Plan of Correction: The center responded with the following: Same-Day Response: The Site Supervisor adjusted group assignments and temporarily consolidated groups to ensure continuous supervision and safety of all children until coverage was restored. Support from Leadership: Additional coverage was provided by staff who left, and
the additional staff member who was picked up as they arrived during the inspection on March 24th, 2026. At the conclusion of the inspection, there were 5 staff present. Staff Meeting: All staff will attend a mandatory meeting on Wednesday, March 25th, 2026 to discuss the lack of procedure followed on Tuesday, March 24th, 2026. Training: All staff, completed required onboarding, including training on ratio compliance, active supervision, call-out/late procedures, and emergency response.

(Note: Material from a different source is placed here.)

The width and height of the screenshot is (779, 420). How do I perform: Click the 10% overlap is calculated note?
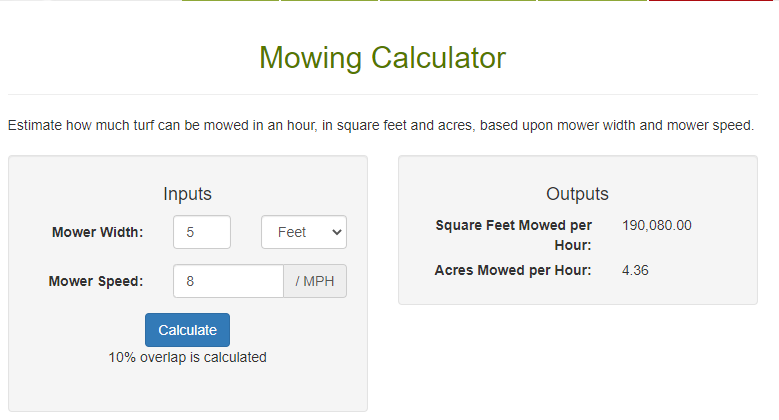(x=187, y=357)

Staff Call Out Procedures: Staff are to call out each day by 10am to ensure the Youth Director has adequate time to obtain proper coverage. If staff are going to be
late, they are to notify their Youth Director immediately, again, so the Youth Director is able to find coverage. Staffing Contingency Plan: A substitute pool has been established to provide immediate backup coverage in the event of absences/tardiness. Ongoing Recruitment: Continuous recruitment efforts are maintained to sustain a pipeline of qualified staff. Weekly Audits: The Program Director will complete daily ratio audits and report findings to YMCA leadership. Professional Development: Ongoing coaching sessions will reinforce the importance of supervision, ratios, and program quality aligned with YMCA youth development principles of safety, responsibility, and caring supervision. As of March 24th, the Deep Creek Central Elementary program is in full compliance with required staff-to-child ratios and has remained compliant since that date.
Standard 8VAC20-780-510-E
Repeat Violation
The center's procedures for administering medication shall include duration of the parent's authorization. Long-term prescription drug use may be allowed with written authorization from the child's physician and parent. There is an emergency medication being stored at the center for child 1. There is no written authorization from the parent to adminster the medication.

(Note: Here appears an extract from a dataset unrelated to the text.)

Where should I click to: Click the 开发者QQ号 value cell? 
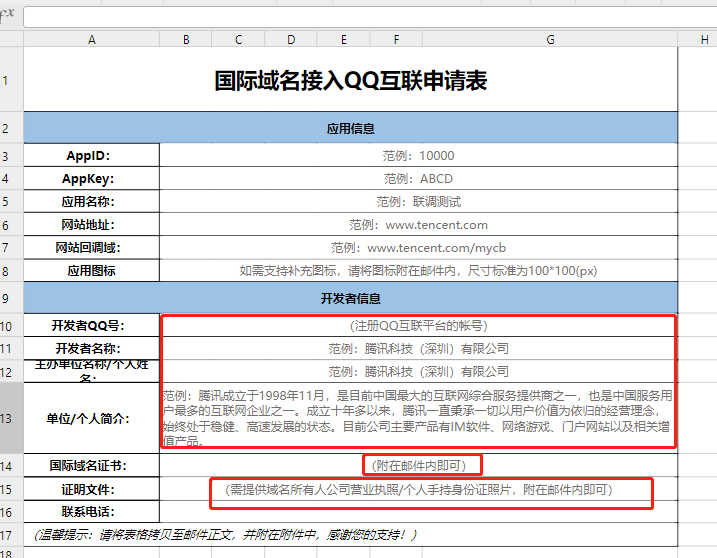tap(418, 325)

Plan of Correction: The center replied with the following: Signed by parent on March 24, 2026.
Standard 8VAC20-790-600-D-1
All staff who work directly with children shall have current certification in cardiopulmonary resuscitation (CPR) appropriate to the ages of children in care. Staff 2 (employed for over 2 years) and staff 3 (employed for 5 months) do not have documentation of current CPR certification.
Plan of Correction: The center responded with the following: Signed both up for session April 2, 2026.
Standard 8VAC20-790-600-D-2
All staff shall have current certification in first aid appropriate to the ages of children in care. Staff 2 (employed for over 2 years) and staff 3 (employed for 5 months) do not have documentation of current first aid certification.
Plan of Correction: The center responded with the following: Signed both up for session April 2, 2026.